Occupational therapists reject ill-informed comments around eating disorders
Occupational therapists have refuted ill-informed comments around the clinical support of those experiencing severe eating disorders.
Responding to an article in yesterday’s Sydney Morning Herald and Melbourne’s The Age, the CEO of Occupational Therapy Australia (OTA), Samantha Hunter, said it was regrettable that Dr Mike Freelander and Professor Ian Hickie had bought into the ongoing feud between clinical and registered psychologists.
“This was unwise, because in the course of their intervention, they belittled the demonstrated effectiveness of other allied health professions in the support of those with severe eating disorders,” Ms Hunter said.
“Dr Freelander contradicts himself, saying in one breath that those with a severe eating disorder need the care of a multi-disciplinary team, but in another excluding occupational therapists and social workers from such teams.
“Professor Hickie does himself and others a grave disservice by suggesting that the qualifications and experience of allied health professionals might have been gained at a ‘weekend training course’.
“Both men should know better,” Ms Hunter said.
Occupational therapists working in mental health are educated to degree level and beyond, and deliver services to people across the spectrum of mental illness, including those with particularly complex conditions and comorbidities. The unique focus of occupational therapy on enabling participation in the occupations of everyday life remains the core focus, regardless of whether occupational therapists work with people with mental health problems, physical health problems, or both.
Ms Hunter noted that following the publication of yesterday’s article, the Health Minister, the Hon.
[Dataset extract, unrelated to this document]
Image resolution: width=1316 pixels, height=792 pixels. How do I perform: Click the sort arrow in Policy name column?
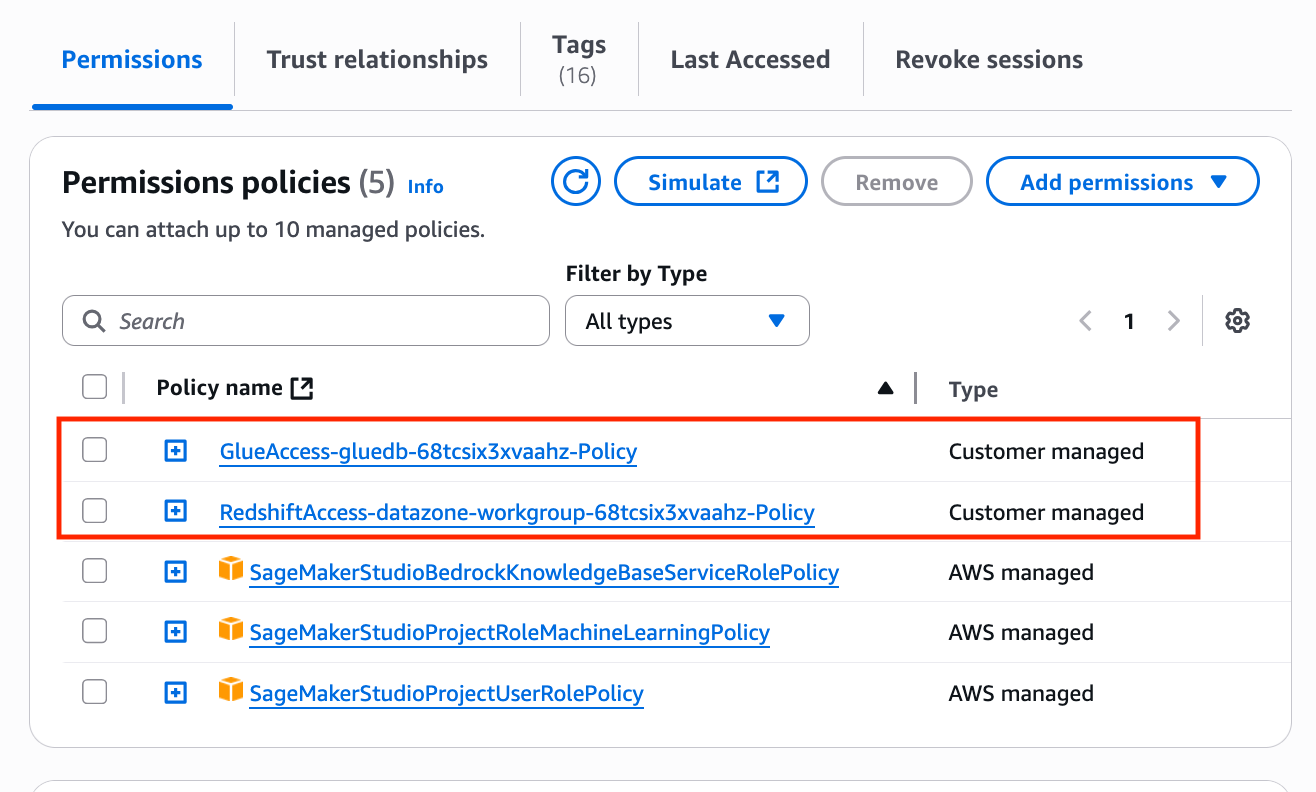point(885,389)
Greg Hunt, had tweeted that ‘there have been no changes to health care professionals who are able to treat eating disorders under the MBS’.
“The new arrangements simply increase accessibility to these professionals, which is great news for those in need of help,” Ms Hunter said.
“it is regrettable that the welcomed announcement of a significant funding boost for those experiencing eating disorders has been overshadowed by a long running campaign to discredit valuable mental health professionals who are key to multi-disciplinary teams and holistic care.”
Ms Hunter noted also that OTA is participating in the Commonwealth Government’s ongoing process to ensure that only those with appropriate experience are endorsed to deliver services as part of a multi-disciplinary team.